Lokaler Teilhabeplan 2.0

Gesellschaftliche Akzeptanz und Beteiligung entwickeln
Landeshauptstadt Potsdam legt Lokalen Teilhabeplan 2.0 vor

Oberbürgermeister Jann Jakobs und der Beauftragte für Menschen mit
Behinderung, Christoph Richter, haben heute den fortgeschriebenen
Lokalen Teilhabeplan 2.0 vorgestellt. Die mit öffentlicher Beteiligung
entwickelte Vorlage bildet für die Landeshauptstadt Potsdam die
Grundlage für die weitere Umsetzung der UN-Behindertenrechtskonvention
bis zum Jahr 2023.

„Die gesellschaftliche Akzeptanz, Wertschätzung und Teilhabe aller
Menschen in ihren individuellen Möglichkeiten und Fähigkeiten ist ein
wichtiges Ziel für Potsdam. Die Landeshauptstadt sich daher auch zur
Umsetzung der UN-Behindertenrechtskonvention bekannt und damit ein
wichtiges Zeichen gesetzt.

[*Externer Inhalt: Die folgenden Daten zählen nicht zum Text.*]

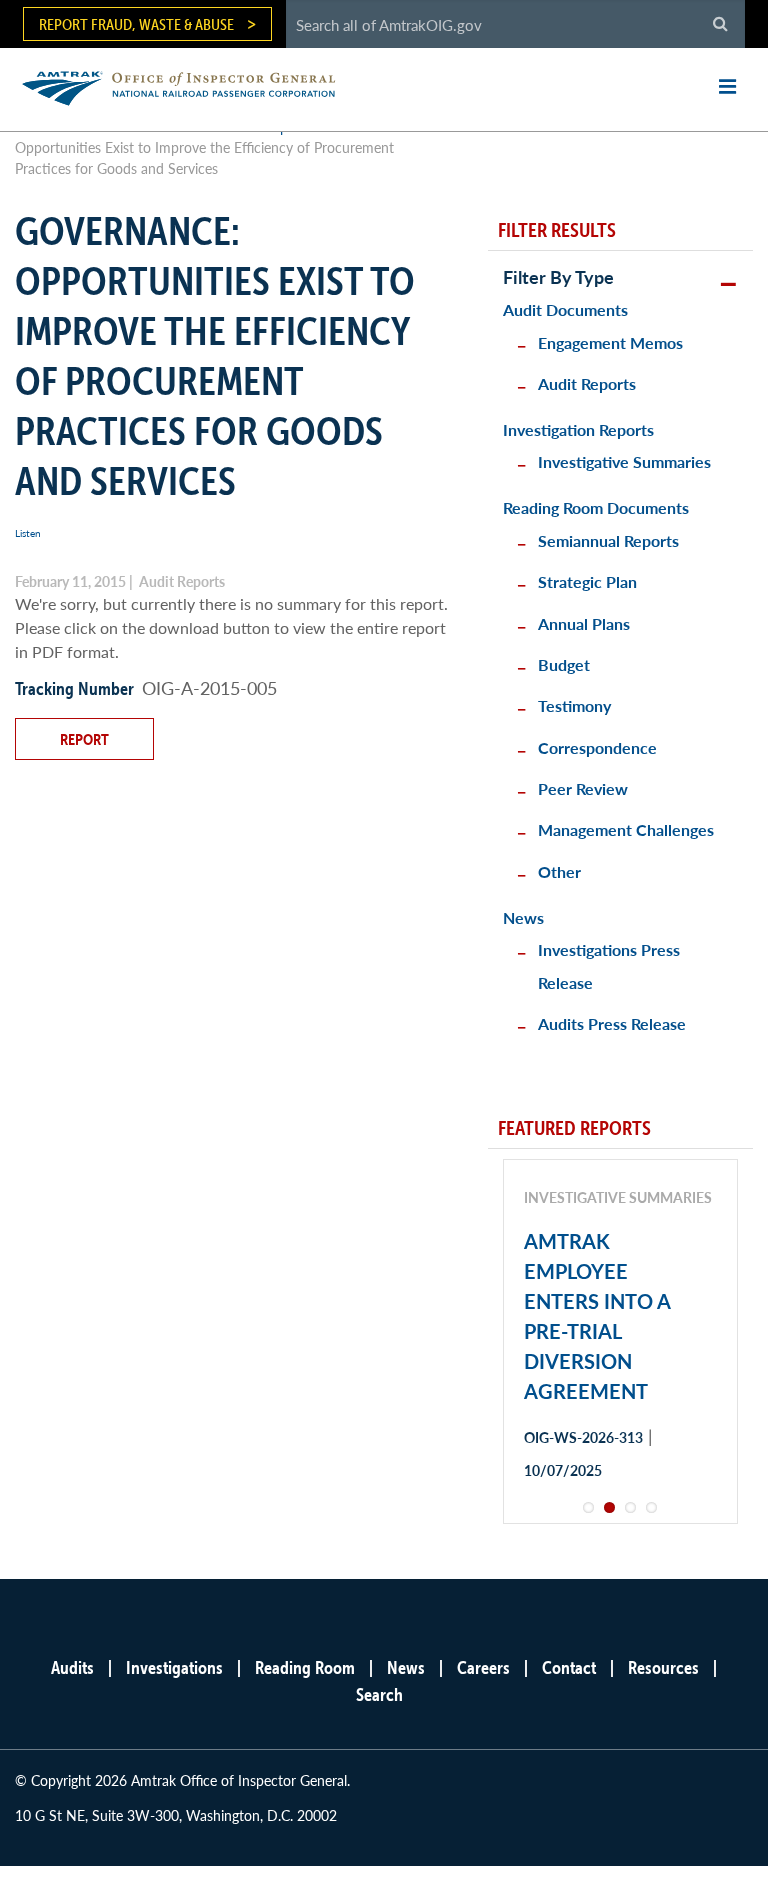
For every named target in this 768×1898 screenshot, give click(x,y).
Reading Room (305, 1667)
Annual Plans (584, 623)
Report (84, 739)
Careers (483, 1667)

Ich freue mich, dass nun die Fortschreibung
in Form des Lokalen Teilhabeplans 2.0 vorliegt“, sagte
Oberbürgermeister Jann Jakobs. „Mein Dank gilt auch den Akteuren, die
daran beteiligt waren.“

Nach fünf Jahren war es Zeit, Bilanz zu ziehen, so Jakobs weiter. Im
Jahr 2017 sind in öffentlichen Beteiligungsworkshops wichtige Hinweise
gesammelt worden, wie viele Aktivitäten zur
UN-Behindertenrechtskonvention in der Landeshauptstadt laufen und wo es
noch Handlungsbedarf gibt. So konnte der Lokale Teilhabeplan 2.0 mit
neuen Maßnahmen und Akteuren aktualisiert und weiter entwickelt werden.
Viele Menschen haben mit ihrem Fachwissen und Engagement daran
mitgewirkt.

Der Blick in den Ziel- und Maßnahmenkatalog des Lokalen Teilhabeplans
2.0 zeigt, dass neben den pflichtigen Aufgaben der Stadtverwaltung für
die unterschiedlichen Akteurinnen und Akteure weiterhin große
Herausforderungen in den Handlungsfeldern wie Bau und Mobilität,
Barrierefreiheit, Bildung, Arbeit und Beschäftigung, Kultur, Sport,
Freizeit sowie Gesundheit, Pflege und Soziale Sicherung bestehen, die
vielfältigen Verbesserungen hin zu gelebter Inklusion zu verwirklichen.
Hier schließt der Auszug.